Job 1: List every username that heads a post in the forum thread below, along with the date shown beside it.
Job 2:
Answer the following from the forum thread below:
(a) How many does per person does the opening post suggest counting in the contest?
(b) Which state does N7709K name as allowing only one buck?
(c) What does Ignition kid say he will put up?

Text section:
--- Start ---

That sounds fair, as for deer taken during the contest, lets say 1 buck per member and say 2 does per person that they can count into the contest, but you can't kill a buck, send the score in, and then kill another and want to swap the 2 out and count your second for your 1 buck so you have to take it by chance. So if you kill a buck the first day lets say, and you know you'll be hunting after some biger bucks, then you don't have to count it in the scores to see if you kill a bigger one later in the season. I would want to have the doe points be by weight but it wouldn't be so fair for southern hunters because I know without a doubt Florida deer are tiny compared to the gigantic size of Northern bucks.

But what if we have a tie for 1st place? I was thinking if we have a tie for 1st of any type that if the winning members killed any more deer they could score them all in and then who has the most points out off all their deer out of the 1st place tie wins.

Oh and we need it to be like it was last year, the hunting contest starts when the members with the earliest season starts and it ends when the member with the latest hunting season ends.


----------



## N7709K (Dec 17, 2008)

^^^

Only thing with that is us in MN and some other states are 1 buck only. Again i'm a minority but i say 1 buck for the contest. it adds some pressure in that you have to decide whether to hold out for a big one or shoot a smaller one just to get scores in... 

Personally i'm not planning on shooting any buck this year and have semi given up my buck tag to a friend(party hunting in mn is nice that way). I just meat hunt so does fit the bill


----------



## Ignition kid (Oct 7, 2008)

I'll be partly in charge of the contest if nobody else wants to because I'd like to. Allright guys I'm gonna put a signup thread up since I have allready gotten a pm asking where to sign up so let me get a signup thread up and runing and after we get all the signups someone needs to contact a moderator or administrator so we can have the actual contest sticky wher we will post the pictures and scores.


----------



## MartinHunter12 (Jan 6, 2010)

Ignition kid said:


> I'll be partly in charge of the contest if nobody else wants to because I'd like to. Allright guys I'm gonna put a signup thread up since I have allready gotten a pm asking where to sign up so let me get a signup thread up and runing and after we get all the signups someone needs to contact a moderator or administrator so we can have the actual contest sticky wher we will post the pictures and scores.


When exactly are u doing this today?


----------



## muzzyman1212 (Mar 28, 2009)

--- End ---

Raw records:
--- Start ---

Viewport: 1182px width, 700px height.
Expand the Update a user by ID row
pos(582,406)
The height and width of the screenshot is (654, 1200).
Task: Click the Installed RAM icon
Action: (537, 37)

--- End ---

Written solution 1:
N7709K (Dec 17, 2008)
Ignition kid (Oct 7, 2008)
MartinHunter12 (Jan 6, 2010)
muzzyman1212 (Mar 28, 2009)

Written solution 2:
(a) Two does per person.
(b) MN.
(c) A signup thread.